Task A - Put the stretch of entries from the line containing "Click the gear" through the line containing "coord(163,48)" into a numbered list, leaving out blank lines.
Begin Page text
He is two and a half years old, has limited vision, and uses cochlear implants. His dexterity is limited, and until recently he spent a lot of time on his back on the floor. For him it was literally hard to see what toys were for, let alone work them and find out what they do.

The Run, Walk and Roll event is for children like Chase. Last year’s proceeds went toward equipment like the specialized Tumble Form chair that helps Chase sit up and interact with his family. It paid for adapted switch toys that Chase and other children can operate. These devices make a difference for the Reed family and other families in Northern Utah.

This year, the Center for Persons with Disabilities’ Up to 3 program is hosting a repeat of the event to provide more devices to more families. (Its theme: Everybody is a superhero!) Technology, both high- and low-tech, can make a real difference for youngsters with disabilities, but it’s often expensive. Tumble Forms can cost hundreds of dollars, but they provide much better support than a car seat, the sitting angle can be adjusted, and in one, children who have trouble sitting on their own are in a much better position to use their hands. Those benefits add up to a big boost in development.
End Page text
Begin Data lines
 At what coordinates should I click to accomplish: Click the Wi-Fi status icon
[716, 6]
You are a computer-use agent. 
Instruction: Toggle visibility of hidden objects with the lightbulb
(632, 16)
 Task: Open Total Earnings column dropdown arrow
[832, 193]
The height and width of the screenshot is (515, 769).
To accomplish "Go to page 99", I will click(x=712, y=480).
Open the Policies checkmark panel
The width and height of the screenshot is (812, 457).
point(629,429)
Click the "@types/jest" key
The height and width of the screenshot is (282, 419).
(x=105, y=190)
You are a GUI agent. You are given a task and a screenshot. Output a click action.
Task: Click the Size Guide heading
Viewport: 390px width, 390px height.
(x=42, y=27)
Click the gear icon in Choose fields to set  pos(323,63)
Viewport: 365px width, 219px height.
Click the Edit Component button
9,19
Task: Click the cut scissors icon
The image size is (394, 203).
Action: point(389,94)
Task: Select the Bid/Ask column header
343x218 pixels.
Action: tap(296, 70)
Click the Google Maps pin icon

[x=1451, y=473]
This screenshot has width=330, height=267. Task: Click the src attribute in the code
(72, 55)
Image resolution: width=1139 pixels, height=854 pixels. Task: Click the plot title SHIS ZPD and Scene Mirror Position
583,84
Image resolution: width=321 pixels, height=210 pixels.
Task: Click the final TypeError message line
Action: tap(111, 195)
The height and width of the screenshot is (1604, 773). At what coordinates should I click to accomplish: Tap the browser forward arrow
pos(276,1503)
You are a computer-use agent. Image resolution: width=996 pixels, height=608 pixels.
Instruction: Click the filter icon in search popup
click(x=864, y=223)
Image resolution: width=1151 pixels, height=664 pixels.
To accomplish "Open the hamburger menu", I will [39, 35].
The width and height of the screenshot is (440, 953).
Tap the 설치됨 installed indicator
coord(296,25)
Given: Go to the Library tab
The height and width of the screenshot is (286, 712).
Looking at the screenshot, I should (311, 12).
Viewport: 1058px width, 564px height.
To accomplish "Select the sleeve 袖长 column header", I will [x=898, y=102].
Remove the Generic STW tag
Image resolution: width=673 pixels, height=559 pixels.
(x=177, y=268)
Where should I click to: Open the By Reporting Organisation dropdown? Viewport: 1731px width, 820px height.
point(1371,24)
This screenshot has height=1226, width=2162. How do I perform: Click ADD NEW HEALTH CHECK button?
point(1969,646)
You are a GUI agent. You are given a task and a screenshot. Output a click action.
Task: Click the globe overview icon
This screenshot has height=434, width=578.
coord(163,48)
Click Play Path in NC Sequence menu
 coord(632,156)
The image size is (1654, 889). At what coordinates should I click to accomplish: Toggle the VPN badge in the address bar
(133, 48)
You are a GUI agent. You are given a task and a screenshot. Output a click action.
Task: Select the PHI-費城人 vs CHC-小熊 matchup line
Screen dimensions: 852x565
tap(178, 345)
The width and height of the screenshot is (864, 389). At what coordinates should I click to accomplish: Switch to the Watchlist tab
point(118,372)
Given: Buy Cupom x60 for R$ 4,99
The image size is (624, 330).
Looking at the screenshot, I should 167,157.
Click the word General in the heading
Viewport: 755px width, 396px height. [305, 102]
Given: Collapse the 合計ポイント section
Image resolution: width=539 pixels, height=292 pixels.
End Data lines
Task B - Duplicate the Run, Walk and Roll text word for word.

Written reply A -
1. Click the gear icon in Choose fields to set  pos(323,63)
2. Viewport: 365px width, 219px height.
3. Click the Edit Component button
4. 9,19
5. Task: Click the cut scissors icon
6. The image size is (394, 203).
7. Action: point(389,94)
8. Task: Select the Bid/Ask column header
9. 343x218 pixels.
10. Action: tap(296, 70)
11. Click the Google Maps pin icon
12. [x=1451, y=473]
13. This screenshot has width=330, height=267. Task: Click the src attribute in the code
14. (72, 55)
15. Image resolution: width=1139 pixels, height=854 pixels. Task: Click the plot title SHIS ZPD and Scene Mirror Position
16. 583,84
17. Image resolution: width=321 pixels, height=210 pixels.
18. Task: Click the final TypeError message line
19. Action: tap(111, 195)
20. The height and width of the screenshot is (1604, 773). At what coordinates should I click to accomplish: Tap the browser forward arrow
21. pos(276,1503)
22. You are a computer-use agent. Image resolution: width=996 pixels, height=608 pixels.
23. Instruction: Click the filter icon in search popup
24. click(x=864, y=223)
25. Image resolution: width=1151 pixels, height=664 pixels.
26. To accomplish "Open the hamburger menu", I will [39, 35].
27. The width and height of the screenshot is (440, 953).
28. Tap the 설치됨 installed indicator
29. coord(296,25)
30. Given: Go to the Library tab
31. The height and width of the screenshot is (286, 712).
32. Looking at the screenshot, I should (311, 12).
33. Viewport: 1058px width, 564px height.
34. To accomplish "Select the sleeve 袖长 column header", I will [x=898, y=102].
35. Remove the Generic STW tag
36. Image resolution: width=673 pixels, height=559 pixels.
37. (x=177, y=268)
38. Where should I click to: Open the By Reporting Organisation dropdown? Viewport: 1731px width, 820px height.
39. point(1371,24)
40. This screenshot has height=1226, width=2162. How do I perform: Click ADD NEW HEALTH CHECK button?
41. point(1969,646)
42. You are a GUI agent. You are given a task and a screenshot. Output a click action.
43. Task: Click the globe overview icon
44. This screenshot has height=434, width=578.
45. coord(163,48)

Written reply B -
He is two and a half years old, has limited vision, and uses cochlear implants. His dexterity is limited, and until recently he spent a lot of time on his back on the floor. For him it was literally hard to see what toys were for, let alone work them and find out what they do.

The Run, Walk and Roll event is for children like Chase. Last year’s proceeds went toward equipment like the specialized Tumble Form chair that helps Chase sit up and interact with his family. It paid for adapted switch toys that Chase and other children can operate. These devices make a difference for the Reed family and other families in Northern Utah.

This year, the Center for Persons with Disabilities’ Up to 3 program is hosting a repeat of the event to provide more devices to more families. (Its theme: Everybody is a superhero!) Technology, both high- and low-tech, can make a real difference for youngsters with disabilities, but it’s often expensive. Tumble Forms can cost hundreds of dollars, but they provide much better support than a car seat, the sitting angle can be adjusted, and in one, children who have trouble sitting on their own are in a much better position to use their hands. Those benefits add up to a big boost in development.